More precisely, Republicans on Capitol Hill know that if they allow President Barack Obama to nominate an election-year replacement for Scalia, after promising not to do so, they will affirm Trump’s critique of the party: as a weak collection of careerists more interested in appeasing the mainstream media than in serving the country.

Thus far, most Republicans–including establishment Republicans–have held firm. They have an unusual weapon at their disposal: Democrats’ own past statements against Supreme Court appointments in the lame-duck years of a presidency, including a vow by Sen. Chuck Schumer (D-NY) in 2007 to block President George W. Bush’s Supreme Court nominees for 18 months, and a 1960 Democratic resolution against election-year appointments.

In addition, a few vulnerable Republican Senators up for re-election in 2016 have held the line against Democrats’ and the media’s pressure.
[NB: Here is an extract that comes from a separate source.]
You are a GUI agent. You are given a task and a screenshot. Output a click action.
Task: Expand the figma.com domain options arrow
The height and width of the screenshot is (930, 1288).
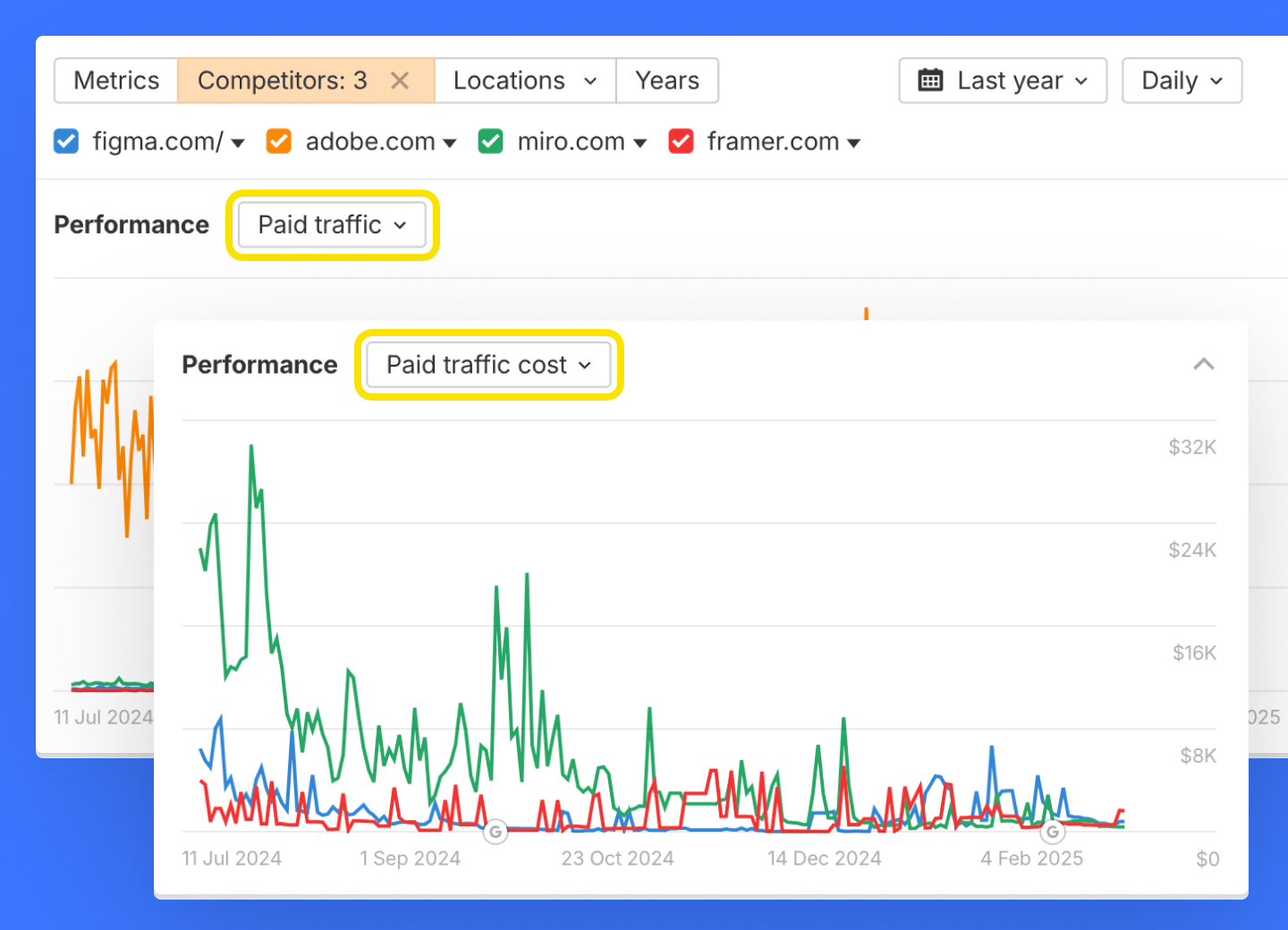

As James Arkin of RealClearPolitics notes, “Rob Portman of Ohio, Kelly Ayotte of New Hampshire, Ron Johnson of Wisconsin and Pat Toomey of Pennsylvania – all representing states President Obama won in 2012 and among the incumbents most-targeted by Democrats – said the nomination should wait until 2017.”

However, Republican Mark Kirk of Illinois has not yet said which way he leans. Rival Rep. Tammy Duckworth (D-IL), who evidently cares about the Constitution only for as long as it takes to misquote it, demanded he oppose Majority Leader “Mitch McConnell’s obstructionist and unconstitutional gambit” to block any nomination.

In the GOP debate in South Carolina on Saturday night, Trump said: “I think [President Obama’s] going to do it whether I’m okay with it or not. I think it’s up to Mitch McConnell and everybody else to stop it. It’s called delay, delay, delay.”

His rivals followed suit. Even those who bemoaned how political the issue had become said the Senate should stop Obama from appointing a Supreme Court Justice in his last year in office.

Conservative columnist Ann Coulter told Breitbart News Sunday that Trump had Senate Republicans worried: “Look, if they let somebody go through, I mean, I think Trump is going to win anyway but it’s just going to get him another ten million votes.”